Task list>
• 1. In the article on the Ofev and pirfenidone trial, on what date did patient enrolment for trial 1199.222 begin?
• 2. Reproduce the passage of the article on the Ofev and pirfenidone trial between "Posted: 14 December" and "in the blood.", inclusive.

Exercise passage>
Trial of Ofev and pirfenidone in IPF starts

Posted: 14 December 2015 | | No comments yet

The trial’s primary endpoint is the percentage of patients with on-treatment gastrointestinal adverse events from baseline to week 12…

Boehringer Ingelheim has announced the initiation of trial 1199.222, a new 21 week study to assess the safety, tolerability and pharmokinetics of add-on treatment with pirfenidone to background therapy with Ofev (nintedanib) in patients with idioptathic pulmonary fibrosis (IPF).


The trial’s primary endpoint is the percentage of patients with on-treatment gastrointestinal (GI) adverse events from baseline to week 12. As a secondary endpoint, the amount of Ofev and pirfenidone circulating in the blood will be measured during the trial in order to assess if pirfenidone interacts with Ofev and influences the amount found in the blood.

Patient enrolment for trial 1199.222 started on 2 November 2015. The study will enrol approximately 100 patients with confirmed IPF from 25 study centres in the USA, Canada, Italy, Germany, France and the Netherlands.

Dr Christopher Corsico, Corporate Senior Vice President Medicine and Chief Medical Officer at Boehringer Ingelheim, commented, “The safety and wellbeing of patients is at the centre of everything we do. We are initiating this trial to ensure that we provide the scientific community with important information regarding Ofev combination therapy. This trial is part of our continued commitment to tackling the global burden of progressive fibrotic lung diseases.”

Limited data establishing the safety of Ofev and pirfenidone combinatoin

IPF is a rare condition that causes thickening and scarring of the lung tissue over time, a process known as fibrosis. This fibrosis limits the amount of oxygen that can be delivered to the major organs and also causes difficulty breathing. The median survival of IPF patients following diagnosis is just 2-3 years, underlining the importance of early and accurate diagnosis and the vital role of treatments that can help to slow disease progression.

Exercise data>
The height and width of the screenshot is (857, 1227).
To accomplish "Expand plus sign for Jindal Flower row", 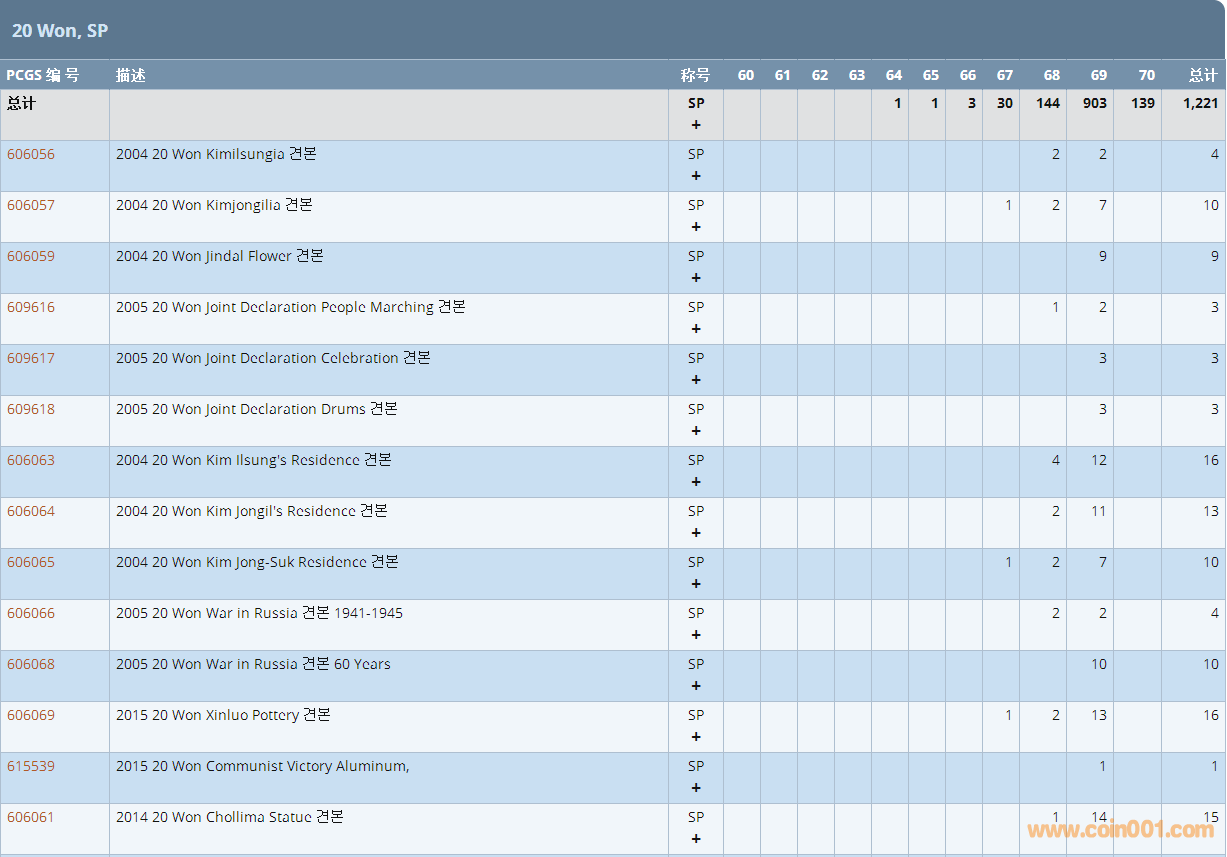I will pyautogui.click(x=696, y=278).
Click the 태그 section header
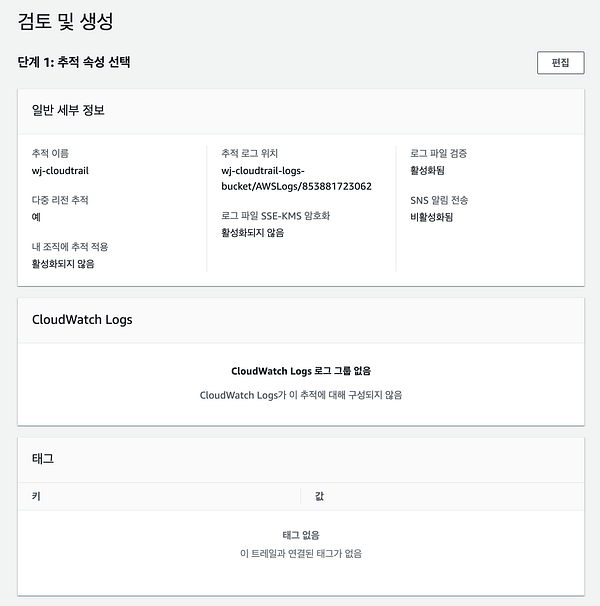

Expected results>
• 1. 2 November 2015

• 2.
Posted: 14 December 2015 | | No comments yet

The trial’s primary endpoint is the percentage of patients with on-treatment gastrointestinal adverse events from baseline to week 12…

Boehringer Ingelheim has announced the initiation of trial 1199.222, a new 21 week study to assess the safety, tolerability and pharmokinetics of add-on treatment with pirfenidone to background therapy with Ofev (nintedanib) in patients with idioptathic pulmonary fibrosis (IPF).


The trial’s primary endpoint is the percentage of patients with on-treatment gastrointestinal (GI) adverse events from baseline to week 12. As a secondary endpoint, the amount of Ofev and pirfenidone circulating in the blood will be measured during the trial in order to assess if pirfenidone interacts with Ofev and influences the amount found in the blood.